Leif presented some great improvements, and I agree—Binder’s writeRecord() is a super helpful addition!
Thanks for your suggestions, Nico! Those are excellent topics for future webinars—Vaadin responsiveness and theming and Vaadin Copilot with Figma are definitely areas we can explore further. In fact, a deep dive into Vaadin Copilot is already planned, and I’m confident we’ll see some really interesting content there.
Regarding responsiveness, have you checked out Matti Tahvonen’s recent blog post and example application on implementing responsive web design in Java? It’s a great resource to get started.
For Vaadin Security together with Spring Security, we’ll likely touch on this in our upcoming webinar on Control Center. Since user management and security are core features of Control Center, it’ll be a great opportunity to dive into that topic.
I hear you on the complexity of theming, especially for non-front-end developers. It’s definitely a challenge, and it’s great to know that you’d value more in-depth content in this area. If your project requires commercial support for theming and design, our Design Services team knows this stuff inside and out and can help accelerate your project!
Thanks for the feedback, Nico—it’s much appreciated!
Most clouds have their own private registries they can pull from.
In this case I did push to DockerHub as I wanted to keep experimenting with different clouds easy (and they all can pull from there as fallback when there is no image in a local registry).
There is also a field called “Image Pull Secret” that is the name of the secret (not the password itself) used for pulling from local registry when authentication is required.
Overall Control Center is tries to help one get started, but in a way that you can take over the wheel at any time and configure something more sophisticated (like autoscaler) when you need it.
We might well add UI for configuring that later on.
I think (but have not validated) that in case of pod failure, Keycloak session is still valid and the next session will be automatically authenticated without manual login. That said, the user session is lost with the usual consequences.
I consider losing the session contents in case of server crash to be a good compromise vs the performance hit and complexity overhead from serialization.
This is done with blue-green strategy: We’ll run the previous version and the new version of the app side-by-side until the old sessions have been drained and the old pods can be turned off.
Implications:
You can push to production frequently without any interruptions to users
While some users are still in the old version, there some overhead from running extra set of serververs at the same time.

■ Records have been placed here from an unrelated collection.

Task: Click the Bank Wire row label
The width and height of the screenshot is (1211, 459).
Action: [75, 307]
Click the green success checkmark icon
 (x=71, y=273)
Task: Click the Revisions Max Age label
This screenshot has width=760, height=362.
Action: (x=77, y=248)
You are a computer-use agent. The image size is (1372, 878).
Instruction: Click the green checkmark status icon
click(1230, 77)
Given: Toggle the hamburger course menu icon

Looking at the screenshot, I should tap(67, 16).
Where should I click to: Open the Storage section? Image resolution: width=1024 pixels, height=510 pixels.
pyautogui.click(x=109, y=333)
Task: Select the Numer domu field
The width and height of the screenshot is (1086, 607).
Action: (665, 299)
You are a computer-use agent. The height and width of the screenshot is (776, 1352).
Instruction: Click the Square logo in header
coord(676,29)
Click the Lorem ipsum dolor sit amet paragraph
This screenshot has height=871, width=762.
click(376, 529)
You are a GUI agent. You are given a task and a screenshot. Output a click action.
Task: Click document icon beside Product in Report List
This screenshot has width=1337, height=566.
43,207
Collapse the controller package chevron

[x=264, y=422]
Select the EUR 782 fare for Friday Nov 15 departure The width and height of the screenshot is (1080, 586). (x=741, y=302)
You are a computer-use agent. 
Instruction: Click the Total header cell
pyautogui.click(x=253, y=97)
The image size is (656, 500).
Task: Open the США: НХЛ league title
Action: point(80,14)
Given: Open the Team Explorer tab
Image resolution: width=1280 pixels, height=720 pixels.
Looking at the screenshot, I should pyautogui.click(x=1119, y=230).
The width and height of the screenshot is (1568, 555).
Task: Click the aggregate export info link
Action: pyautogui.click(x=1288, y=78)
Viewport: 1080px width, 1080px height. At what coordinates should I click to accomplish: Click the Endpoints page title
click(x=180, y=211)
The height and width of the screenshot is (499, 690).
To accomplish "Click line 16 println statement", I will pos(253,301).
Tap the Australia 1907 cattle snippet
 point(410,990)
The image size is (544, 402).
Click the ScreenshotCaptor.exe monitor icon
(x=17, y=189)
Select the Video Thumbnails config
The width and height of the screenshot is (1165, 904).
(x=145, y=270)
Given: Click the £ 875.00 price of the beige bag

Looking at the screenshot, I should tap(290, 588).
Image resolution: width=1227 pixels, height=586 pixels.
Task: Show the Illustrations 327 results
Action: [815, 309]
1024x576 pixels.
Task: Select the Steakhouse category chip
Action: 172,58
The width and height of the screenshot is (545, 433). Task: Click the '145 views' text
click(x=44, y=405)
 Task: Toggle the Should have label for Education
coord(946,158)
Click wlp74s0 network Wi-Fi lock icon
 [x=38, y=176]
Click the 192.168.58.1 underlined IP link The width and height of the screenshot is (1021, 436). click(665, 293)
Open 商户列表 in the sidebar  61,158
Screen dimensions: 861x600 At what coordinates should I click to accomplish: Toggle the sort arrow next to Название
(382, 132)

This is not as bad as it sounds due to total user session memory and cpu load still being the same.
DB upgrades need to be sufficiently backwards compatible
Thank you, @joonaslehtinen, for answering my questions! Once again, I have the impression that Vaadin takes a very holistic and detailed view on things. I work a lot in the field of DevOps, and I’m very curious to see where things go with Control Center. Very exciting.
Looking forwards to hearing your thoughts if you’ll have a chance of trying out Control Center. And recommendations for what we should be building/fixing there next.
I have only just realised that the documentation on Control Center is already very comprehensive. I didn’t expect that for a product that is still at such an early stage. Very well done.
Thanks Simon! Yes, I watched this one. It’s great. Would love to see more like this, especially more where you are building something from start to finish using TDD. There are lots of videos I’ve found on YT showing off a feature or small topic. Not commenting on your video at all, just saying what I’d like to see more of. Most videos have lots of caveats like, “I took this shortcut, but you would never do this in production,” which always leaves us wanting to learn how to do it in production. Very few people are showing development from start to finish of a non-trivial project like Tim.